Sen. Marco Rubio Warns of 'Daily' Debt Ceiling Crisis, Weighs in on Facebook's Saverin

Congress won't have to vote again on raising the debt ceiling until next year, but Sen. Marco Rubio, R-Fla., warned Thursday that the country is dealing with a "debt ceiling crisis on a daily basis" and suggested that Treasury Secretary Timothy Geithner's claim that a debt ceiling crisis does not currently exist is itself a problem.

Republicans on Capitol Hill and President Obama reached an agreement last year to raise the ceiling, and won't have to fight that legislative battle again until after the November election.

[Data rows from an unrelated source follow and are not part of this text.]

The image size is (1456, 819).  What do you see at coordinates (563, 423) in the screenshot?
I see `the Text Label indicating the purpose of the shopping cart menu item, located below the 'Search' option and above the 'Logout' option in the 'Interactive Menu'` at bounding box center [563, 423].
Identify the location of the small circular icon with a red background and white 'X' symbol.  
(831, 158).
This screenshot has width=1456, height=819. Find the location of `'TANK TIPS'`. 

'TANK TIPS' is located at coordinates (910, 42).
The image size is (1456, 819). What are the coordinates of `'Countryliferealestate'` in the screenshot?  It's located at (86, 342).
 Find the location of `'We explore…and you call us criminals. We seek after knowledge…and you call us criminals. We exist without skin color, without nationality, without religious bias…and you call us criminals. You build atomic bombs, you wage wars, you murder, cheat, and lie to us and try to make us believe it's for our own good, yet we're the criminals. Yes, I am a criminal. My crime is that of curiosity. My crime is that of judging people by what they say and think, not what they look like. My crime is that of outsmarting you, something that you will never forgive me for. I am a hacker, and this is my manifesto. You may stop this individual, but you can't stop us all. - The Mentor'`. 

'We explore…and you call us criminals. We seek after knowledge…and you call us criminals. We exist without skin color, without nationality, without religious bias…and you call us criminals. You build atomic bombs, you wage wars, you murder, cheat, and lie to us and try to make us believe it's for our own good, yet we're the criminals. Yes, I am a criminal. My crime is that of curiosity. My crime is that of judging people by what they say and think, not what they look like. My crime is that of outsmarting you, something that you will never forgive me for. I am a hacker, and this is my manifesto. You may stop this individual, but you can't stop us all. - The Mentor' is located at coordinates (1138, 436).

But Rubio, a favorite of  the Tea Party who is often mentioned as a potential running mate for Mitt Romney, said the nation should view the debt more immediately - and every day.

"We are having a debt ceiling crisis on a daily basis, and here's why," said Rubio on Fox.  "Because this government every year is spending $1.5 trillion more than it takes in."

"When is the United States federal government and when is this president going to begin to seriously address the fact that this is a government that spends $1.5 trillion a year more than it takes in?  That has to be dealt with.  That is not going to solve itself.  It's not going to go away on its own.  And every year that goes by that it remains unresolved, the harder it becomes to solve. "

But how to solve the problems is controversial to say the least. President Obama pledged after a meeting yesterday to protect entitlement spending. House Speaker John Boehner has said any rise in the debt ceiling must be off-set by a greater number of spending cuts.

Most Republicans have pledged not to raise taxes. But some Democrats on Capitol Hill have targeted people like Facebook co-founder Eduardo Saverin, who renounced his U.S. citizenship to avoid paying taxes on the money he will make from Facebook's initial public offering.  Rubio said he wasn't going to celebrate Saverin's decision, but he added that high tax rates also lead companies to move business out of the U.S., suggesting he would oppose any law directed at Saverin and people like him.

"I'm not going to celebrate what he's done or the decision that he's made. We were elected to deal with the big issues, not one guy, and the bigger issue here is that the U.S. is becoming a less and less friendly place for some people to do business," Rubio said. "People are looking to move their companies and their assets overseas because of that.  So, I think that's really the issue we should focus on more.  I'm not excusing what he's done. I'm not celebrating it.  I'm not telling you I'm happy about what I've read with regard to this one person and the decision that he's made."